Records for this task:
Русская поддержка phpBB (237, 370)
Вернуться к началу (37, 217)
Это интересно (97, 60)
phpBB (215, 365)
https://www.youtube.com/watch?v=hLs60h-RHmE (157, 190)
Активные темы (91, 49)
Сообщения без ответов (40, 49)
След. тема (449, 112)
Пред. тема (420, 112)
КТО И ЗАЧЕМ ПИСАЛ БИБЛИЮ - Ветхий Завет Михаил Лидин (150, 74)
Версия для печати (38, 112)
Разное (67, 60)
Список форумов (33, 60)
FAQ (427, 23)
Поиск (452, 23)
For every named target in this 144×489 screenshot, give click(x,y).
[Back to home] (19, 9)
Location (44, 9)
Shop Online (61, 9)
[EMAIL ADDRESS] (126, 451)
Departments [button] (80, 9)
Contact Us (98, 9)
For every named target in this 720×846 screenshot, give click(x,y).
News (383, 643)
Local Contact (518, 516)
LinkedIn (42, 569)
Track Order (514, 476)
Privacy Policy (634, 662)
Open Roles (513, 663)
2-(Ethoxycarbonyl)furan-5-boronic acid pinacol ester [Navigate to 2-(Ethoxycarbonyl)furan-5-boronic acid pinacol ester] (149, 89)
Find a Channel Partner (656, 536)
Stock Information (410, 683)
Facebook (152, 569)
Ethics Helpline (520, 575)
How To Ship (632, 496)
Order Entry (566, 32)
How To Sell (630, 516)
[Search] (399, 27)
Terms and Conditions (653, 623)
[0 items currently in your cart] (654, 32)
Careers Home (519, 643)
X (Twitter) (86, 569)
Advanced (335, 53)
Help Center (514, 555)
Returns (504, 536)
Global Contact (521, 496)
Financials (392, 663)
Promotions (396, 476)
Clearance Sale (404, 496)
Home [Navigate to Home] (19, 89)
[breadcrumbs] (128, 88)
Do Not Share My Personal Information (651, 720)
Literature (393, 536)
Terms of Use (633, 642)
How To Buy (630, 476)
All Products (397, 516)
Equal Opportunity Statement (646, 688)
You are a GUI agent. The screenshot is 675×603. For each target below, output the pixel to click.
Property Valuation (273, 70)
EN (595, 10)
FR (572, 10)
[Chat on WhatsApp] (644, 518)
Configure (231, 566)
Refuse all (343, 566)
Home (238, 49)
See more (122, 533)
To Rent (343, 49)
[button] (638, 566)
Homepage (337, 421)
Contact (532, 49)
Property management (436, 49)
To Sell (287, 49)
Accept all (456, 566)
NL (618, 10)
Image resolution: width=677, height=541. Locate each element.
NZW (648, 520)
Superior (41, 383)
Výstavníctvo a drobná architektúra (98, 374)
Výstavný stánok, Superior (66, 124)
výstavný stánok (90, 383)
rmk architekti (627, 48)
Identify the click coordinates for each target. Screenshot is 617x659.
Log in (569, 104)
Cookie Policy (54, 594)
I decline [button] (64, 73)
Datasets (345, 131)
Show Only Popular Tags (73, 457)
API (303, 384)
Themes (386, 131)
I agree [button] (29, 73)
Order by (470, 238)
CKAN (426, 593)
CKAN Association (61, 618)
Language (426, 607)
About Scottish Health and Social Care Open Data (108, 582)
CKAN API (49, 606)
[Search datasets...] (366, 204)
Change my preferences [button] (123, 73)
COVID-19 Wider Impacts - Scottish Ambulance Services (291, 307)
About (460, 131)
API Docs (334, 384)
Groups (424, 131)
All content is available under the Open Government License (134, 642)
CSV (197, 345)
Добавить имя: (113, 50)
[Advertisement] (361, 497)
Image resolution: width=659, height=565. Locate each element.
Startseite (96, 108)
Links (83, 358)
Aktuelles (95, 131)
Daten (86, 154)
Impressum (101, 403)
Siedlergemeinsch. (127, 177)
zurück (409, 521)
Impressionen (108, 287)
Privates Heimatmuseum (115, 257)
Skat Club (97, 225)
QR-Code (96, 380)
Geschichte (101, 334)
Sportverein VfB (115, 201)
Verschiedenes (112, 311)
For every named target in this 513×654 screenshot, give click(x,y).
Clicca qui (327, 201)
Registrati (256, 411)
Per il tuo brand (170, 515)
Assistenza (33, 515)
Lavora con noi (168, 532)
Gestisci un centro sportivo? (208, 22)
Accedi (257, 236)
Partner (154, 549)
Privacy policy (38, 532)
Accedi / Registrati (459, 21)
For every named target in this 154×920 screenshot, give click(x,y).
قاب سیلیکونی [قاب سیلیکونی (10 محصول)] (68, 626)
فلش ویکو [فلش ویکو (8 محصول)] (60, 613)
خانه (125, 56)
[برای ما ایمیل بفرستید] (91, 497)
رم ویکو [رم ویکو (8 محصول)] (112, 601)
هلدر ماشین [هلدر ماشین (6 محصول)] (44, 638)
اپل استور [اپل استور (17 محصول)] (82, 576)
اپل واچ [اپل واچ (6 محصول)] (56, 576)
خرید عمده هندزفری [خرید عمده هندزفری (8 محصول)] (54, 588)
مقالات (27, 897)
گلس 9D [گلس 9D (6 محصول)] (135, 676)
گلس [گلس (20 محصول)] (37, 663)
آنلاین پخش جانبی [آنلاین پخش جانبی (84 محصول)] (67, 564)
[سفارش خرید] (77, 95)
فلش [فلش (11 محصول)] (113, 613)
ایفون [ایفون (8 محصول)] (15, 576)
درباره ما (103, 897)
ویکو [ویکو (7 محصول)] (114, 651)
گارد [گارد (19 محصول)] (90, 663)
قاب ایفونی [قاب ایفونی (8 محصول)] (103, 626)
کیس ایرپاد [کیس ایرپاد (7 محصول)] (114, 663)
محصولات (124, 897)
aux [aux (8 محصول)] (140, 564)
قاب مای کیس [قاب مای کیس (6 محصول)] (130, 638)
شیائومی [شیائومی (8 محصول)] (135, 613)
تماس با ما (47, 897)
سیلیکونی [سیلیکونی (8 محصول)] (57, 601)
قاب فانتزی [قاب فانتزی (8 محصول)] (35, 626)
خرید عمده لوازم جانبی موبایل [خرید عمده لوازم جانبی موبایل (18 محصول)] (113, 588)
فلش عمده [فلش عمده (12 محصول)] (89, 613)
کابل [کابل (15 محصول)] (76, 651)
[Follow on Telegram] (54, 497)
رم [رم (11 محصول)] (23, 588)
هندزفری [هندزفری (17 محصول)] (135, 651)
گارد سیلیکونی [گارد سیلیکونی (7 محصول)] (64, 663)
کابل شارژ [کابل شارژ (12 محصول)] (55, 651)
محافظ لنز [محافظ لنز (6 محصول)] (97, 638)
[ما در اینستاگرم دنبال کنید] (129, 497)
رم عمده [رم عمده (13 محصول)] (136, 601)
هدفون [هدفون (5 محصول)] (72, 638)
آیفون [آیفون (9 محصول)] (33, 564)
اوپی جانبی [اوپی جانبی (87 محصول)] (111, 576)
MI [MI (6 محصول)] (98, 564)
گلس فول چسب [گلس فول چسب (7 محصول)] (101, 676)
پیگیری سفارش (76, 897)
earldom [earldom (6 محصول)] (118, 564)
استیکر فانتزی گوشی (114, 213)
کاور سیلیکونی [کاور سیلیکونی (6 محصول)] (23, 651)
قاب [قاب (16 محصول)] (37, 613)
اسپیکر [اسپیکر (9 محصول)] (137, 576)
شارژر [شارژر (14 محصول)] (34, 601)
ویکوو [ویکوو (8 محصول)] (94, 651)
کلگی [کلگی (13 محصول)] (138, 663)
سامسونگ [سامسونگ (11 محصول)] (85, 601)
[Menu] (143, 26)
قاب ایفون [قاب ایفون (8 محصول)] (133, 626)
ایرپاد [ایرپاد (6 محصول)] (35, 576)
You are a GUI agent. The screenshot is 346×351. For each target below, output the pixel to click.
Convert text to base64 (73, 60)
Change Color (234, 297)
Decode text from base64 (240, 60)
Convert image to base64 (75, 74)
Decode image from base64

Task: Please find every line in the data above that contains the word "Convert" and copy each such line.

Solution:
Convert text to base64 (73, 60)
Convert image to base64 (75, 74)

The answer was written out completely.